Zeitfahrspezialist Lennart Kämna will sich auf dem Weg nach Paris auf den 21 Etappen zeigen, für die Fotografen durfte er sich schon mal im neuen Tour-Outfit des Rennstalls posieren. Dass Bora-Athlet „Emu“ Buchmann in diesem Jahr den Giro und im Herbst die Vuelta der 21-tägigen Frankreich-Rundfahrt, die am 24. Juli traditionsgemäß auf den Champs Elysées enden wird, vorziehen würde, stand schon vorher fest. Der Tour-Vierte von 2019 ist mittlerweile aus dem großen Öffentlichkeits-Focus gefallen.

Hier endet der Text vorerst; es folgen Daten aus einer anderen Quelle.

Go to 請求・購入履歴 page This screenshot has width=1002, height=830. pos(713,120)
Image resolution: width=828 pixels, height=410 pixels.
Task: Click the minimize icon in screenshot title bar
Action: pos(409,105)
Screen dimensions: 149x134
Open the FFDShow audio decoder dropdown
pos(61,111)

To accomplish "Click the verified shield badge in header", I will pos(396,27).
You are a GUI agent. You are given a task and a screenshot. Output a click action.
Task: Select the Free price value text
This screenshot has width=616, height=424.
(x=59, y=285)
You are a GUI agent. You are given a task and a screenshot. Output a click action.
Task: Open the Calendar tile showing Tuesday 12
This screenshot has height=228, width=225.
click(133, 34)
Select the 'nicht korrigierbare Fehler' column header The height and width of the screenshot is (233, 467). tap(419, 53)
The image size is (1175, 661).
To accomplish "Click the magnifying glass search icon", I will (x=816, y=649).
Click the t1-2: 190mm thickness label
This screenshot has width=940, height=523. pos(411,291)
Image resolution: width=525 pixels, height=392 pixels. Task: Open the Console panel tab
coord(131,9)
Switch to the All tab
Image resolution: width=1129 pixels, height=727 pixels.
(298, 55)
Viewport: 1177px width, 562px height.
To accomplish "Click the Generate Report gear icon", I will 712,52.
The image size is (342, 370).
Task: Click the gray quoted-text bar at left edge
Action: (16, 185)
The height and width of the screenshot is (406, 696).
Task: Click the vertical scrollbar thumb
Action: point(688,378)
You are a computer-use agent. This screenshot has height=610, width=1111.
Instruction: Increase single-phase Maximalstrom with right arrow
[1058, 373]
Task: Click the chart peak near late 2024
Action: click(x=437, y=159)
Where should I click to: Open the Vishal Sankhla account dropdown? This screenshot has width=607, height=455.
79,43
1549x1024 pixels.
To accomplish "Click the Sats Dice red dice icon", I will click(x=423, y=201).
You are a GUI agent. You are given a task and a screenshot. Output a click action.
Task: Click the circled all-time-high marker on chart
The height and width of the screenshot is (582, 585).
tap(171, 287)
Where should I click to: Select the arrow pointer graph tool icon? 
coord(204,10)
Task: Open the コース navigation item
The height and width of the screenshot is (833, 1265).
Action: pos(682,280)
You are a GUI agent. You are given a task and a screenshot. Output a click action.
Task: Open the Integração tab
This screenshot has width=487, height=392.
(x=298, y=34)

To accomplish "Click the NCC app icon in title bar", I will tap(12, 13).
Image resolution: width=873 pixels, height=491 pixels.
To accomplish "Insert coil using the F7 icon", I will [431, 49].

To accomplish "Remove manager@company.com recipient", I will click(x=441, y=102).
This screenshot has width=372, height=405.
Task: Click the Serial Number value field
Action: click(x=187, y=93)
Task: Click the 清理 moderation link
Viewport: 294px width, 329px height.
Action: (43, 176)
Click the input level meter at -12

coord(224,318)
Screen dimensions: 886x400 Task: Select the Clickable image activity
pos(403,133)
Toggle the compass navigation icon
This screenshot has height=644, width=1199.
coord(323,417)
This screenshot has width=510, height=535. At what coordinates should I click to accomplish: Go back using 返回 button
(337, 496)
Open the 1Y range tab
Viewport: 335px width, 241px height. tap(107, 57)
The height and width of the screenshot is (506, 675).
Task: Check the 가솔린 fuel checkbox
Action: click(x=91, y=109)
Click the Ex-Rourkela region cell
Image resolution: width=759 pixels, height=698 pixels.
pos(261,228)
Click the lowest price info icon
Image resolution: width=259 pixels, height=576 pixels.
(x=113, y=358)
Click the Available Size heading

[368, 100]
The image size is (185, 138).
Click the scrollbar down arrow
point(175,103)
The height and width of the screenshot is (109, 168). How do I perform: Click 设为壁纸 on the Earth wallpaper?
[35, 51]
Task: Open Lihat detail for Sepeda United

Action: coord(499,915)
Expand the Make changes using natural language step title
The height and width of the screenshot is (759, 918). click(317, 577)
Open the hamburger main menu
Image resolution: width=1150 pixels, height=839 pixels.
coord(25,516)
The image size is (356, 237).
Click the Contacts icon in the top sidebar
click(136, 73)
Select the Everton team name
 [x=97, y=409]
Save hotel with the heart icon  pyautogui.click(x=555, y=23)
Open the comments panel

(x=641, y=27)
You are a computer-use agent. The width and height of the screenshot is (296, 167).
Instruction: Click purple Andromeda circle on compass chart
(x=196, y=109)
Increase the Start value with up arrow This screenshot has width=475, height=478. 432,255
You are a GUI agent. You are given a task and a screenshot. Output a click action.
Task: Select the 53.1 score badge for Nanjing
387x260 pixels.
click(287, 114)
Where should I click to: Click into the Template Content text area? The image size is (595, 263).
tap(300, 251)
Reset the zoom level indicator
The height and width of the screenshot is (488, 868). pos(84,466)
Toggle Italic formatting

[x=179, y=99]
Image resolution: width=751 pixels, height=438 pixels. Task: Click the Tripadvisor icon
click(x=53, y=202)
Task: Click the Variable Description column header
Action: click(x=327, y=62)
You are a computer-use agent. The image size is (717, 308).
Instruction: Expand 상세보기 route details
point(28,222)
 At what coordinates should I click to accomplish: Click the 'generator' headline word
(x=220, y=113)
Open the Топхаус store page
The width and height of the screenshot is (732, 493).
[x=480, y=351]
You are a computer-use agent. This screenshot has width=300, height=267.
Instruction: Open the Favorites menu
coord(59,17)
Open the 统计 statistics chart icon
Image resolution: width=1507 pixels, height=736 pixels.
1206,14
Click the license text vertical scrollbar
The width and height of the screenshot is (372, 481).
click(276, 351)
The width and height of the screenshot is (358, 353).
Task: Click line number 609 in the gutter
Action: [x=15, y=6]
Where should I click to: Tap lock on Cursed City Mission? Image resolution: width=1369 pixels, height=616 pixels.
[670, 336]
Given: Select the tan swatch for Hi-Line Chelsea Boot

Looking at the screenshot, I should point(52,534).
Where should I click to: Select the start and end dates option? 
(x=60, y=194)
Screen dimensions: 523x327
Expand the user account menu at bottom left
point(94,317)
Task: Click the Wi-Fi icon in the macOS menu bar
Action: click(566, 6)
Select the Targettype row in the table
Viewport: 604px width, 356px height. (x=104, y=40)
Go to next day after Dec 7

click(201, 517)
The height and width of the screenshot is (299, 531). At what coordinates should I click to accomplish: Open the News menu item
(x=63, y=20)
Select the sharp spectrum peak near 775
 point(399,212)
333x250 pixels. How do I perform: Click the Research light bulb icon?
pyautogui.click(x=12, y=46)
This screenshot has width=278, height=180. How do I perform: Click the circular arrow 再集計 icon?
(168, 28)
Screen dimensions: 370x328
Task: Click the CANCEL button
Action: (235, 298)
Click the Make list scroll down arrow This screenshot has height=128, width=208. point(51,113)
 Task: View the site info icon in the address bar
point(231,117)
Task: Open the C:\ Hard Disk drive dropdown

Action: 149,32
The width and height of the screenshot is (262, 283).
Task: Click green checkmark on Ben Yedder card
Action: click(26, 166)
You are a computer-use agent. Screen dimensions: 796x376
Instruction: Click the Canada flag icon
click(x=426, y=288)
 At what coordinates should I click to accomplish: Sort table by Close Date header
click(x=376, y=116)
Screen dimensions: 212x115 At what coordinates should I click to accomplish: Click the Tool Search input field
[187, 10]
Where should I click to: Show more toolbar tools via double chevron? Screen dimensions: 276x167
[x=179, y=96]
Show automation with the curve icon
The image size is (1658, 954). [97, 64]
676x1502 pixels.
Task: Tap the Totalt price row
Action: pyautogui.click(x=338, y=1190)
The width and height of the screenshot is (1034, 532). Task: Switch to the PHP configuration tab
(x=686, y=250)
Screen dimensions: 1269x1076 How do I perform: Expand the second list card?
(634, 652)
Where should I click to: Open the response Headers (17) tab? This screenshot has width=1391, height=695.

Unverschuldet, zum Teil auch wegen eines frühen Sturzes vor zwei Jahren.

Im Klassement werden keine deutschen Fahrer weit vorn erwartet. Weder in der Endabrechnung noch unterwegs auf der Runde, die den Kletterern entgegenkommt. So wie beim Aufstieg hinauf nach L’Alpe d’Huez ausgerechnet am französischen Nationalfeiertag.  Das wäre dann eher was für Cofidis-Profi Simon Geschke. Der mittlerweile 36-Jährige würde in einem französischen Rennstall am „quatorze juillet“ (14. Juli) Deutsche und Franzosen gleichermaßen aus dem Sattel reißen, wenn er denn „einen raushaut“. Und wäre am 18. Dezember in Baden-Baden beim „Sportler des Jahres“ ein gern gesehener Gast.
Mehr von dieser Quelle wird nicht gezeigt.